- _TASK TO COMPLETE_: Once the line holding "You are a computer-use" is found in the listing below, write it out and each later line exactly, up to and including the one holding "Instruction: Open the terminal from the dock".

- _ENTRIES SHOWN_:
· · ·

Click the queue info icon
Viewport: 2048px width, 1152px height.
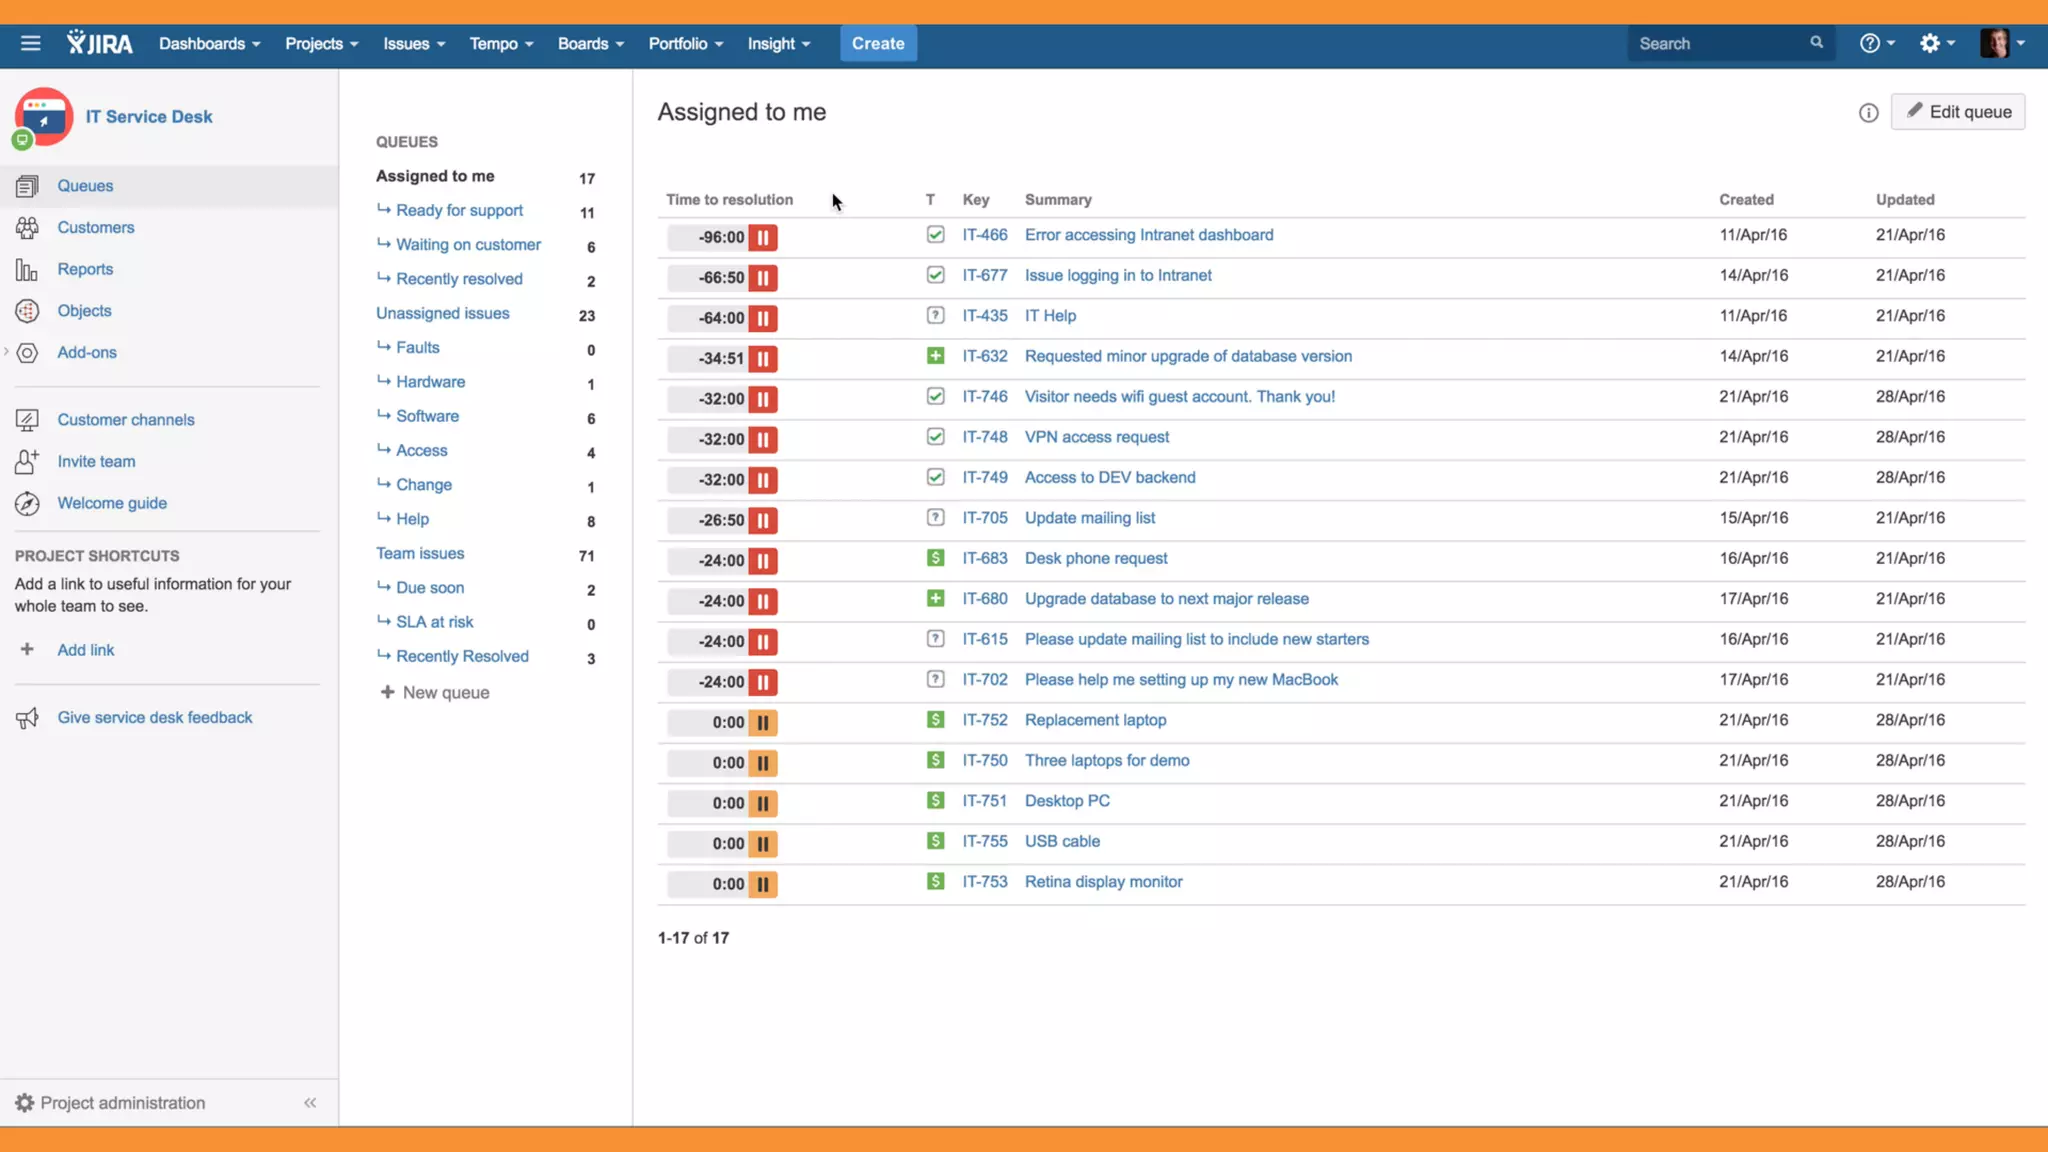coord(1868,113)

· · ·

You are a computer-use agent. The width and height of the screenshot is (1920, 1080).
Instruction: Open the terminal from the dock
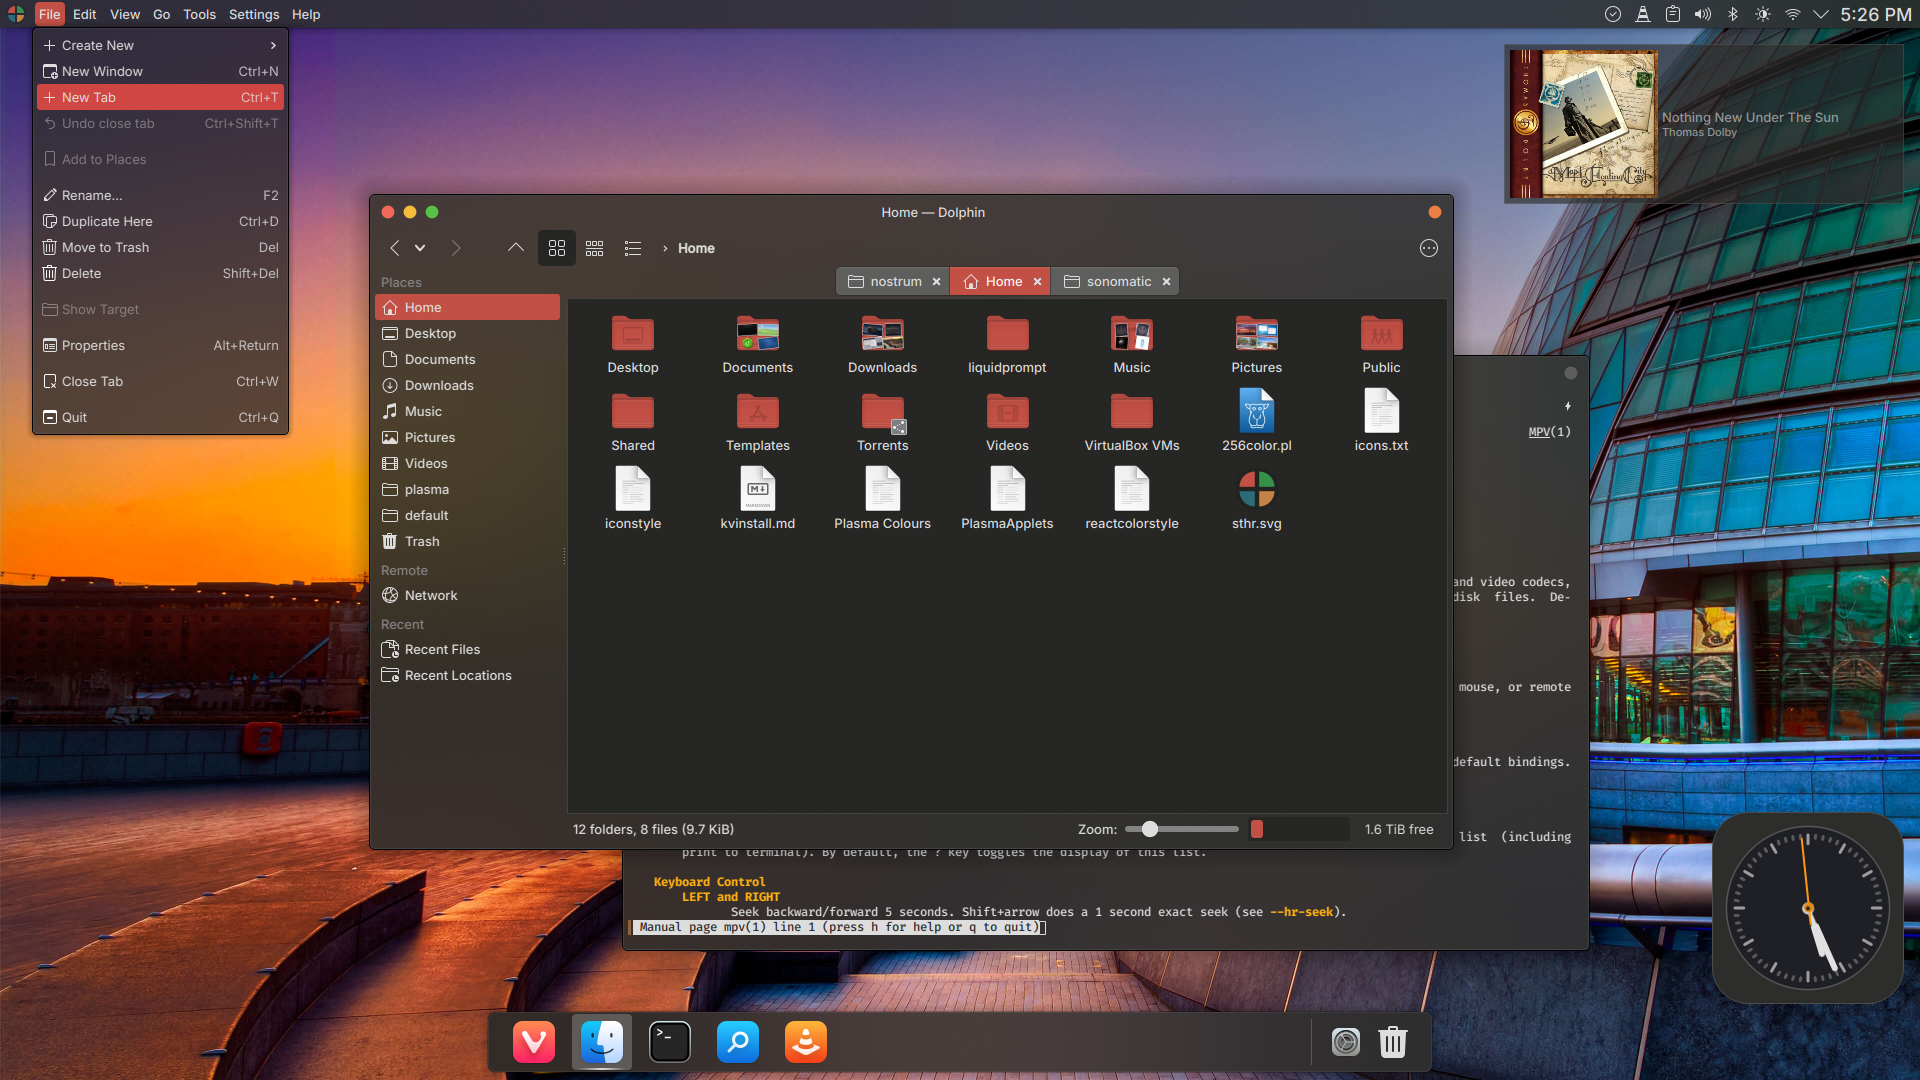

· · ·

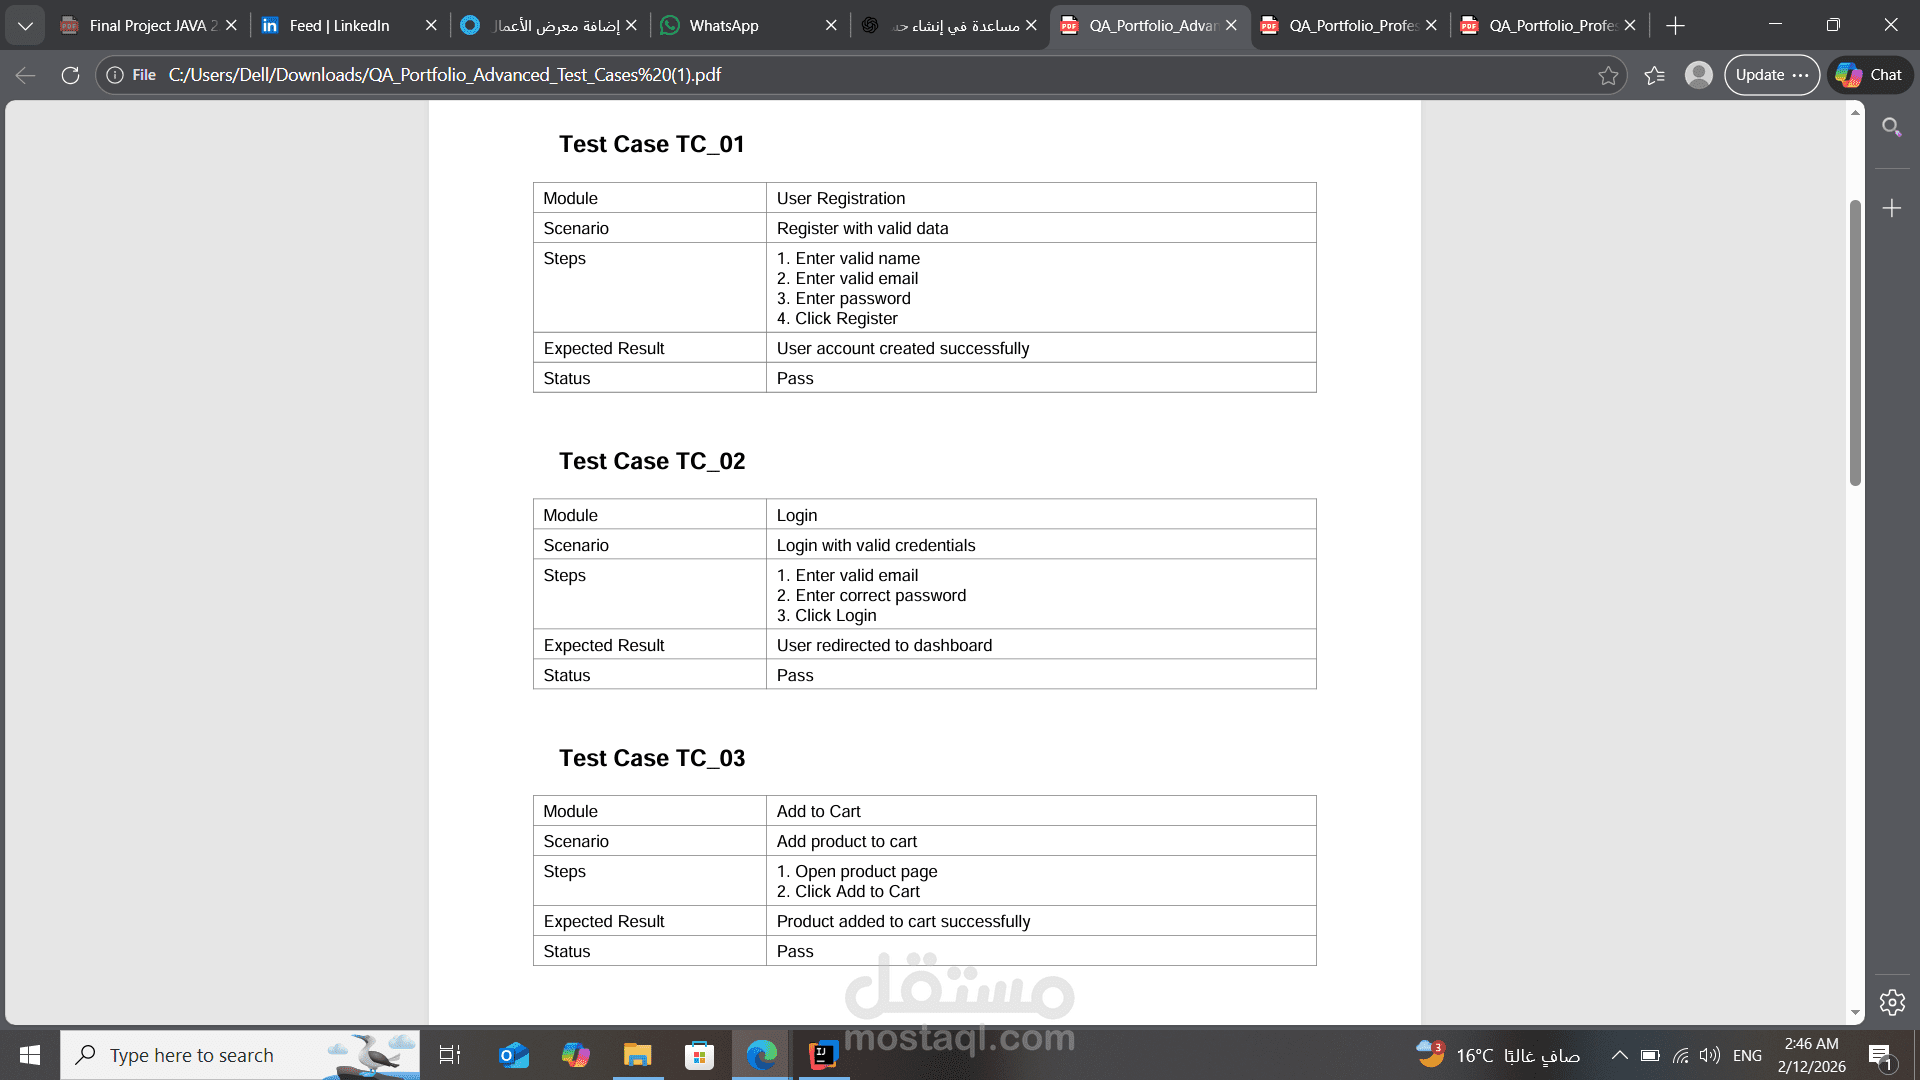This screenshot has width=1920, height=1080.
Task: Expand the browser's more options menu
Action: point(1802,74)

· · ·

- _OUTPUT BELOW_:
You are a computer-use agent. The width and height of the screenshot is (1920, 1080).
Instruction: Open the terminal from the dock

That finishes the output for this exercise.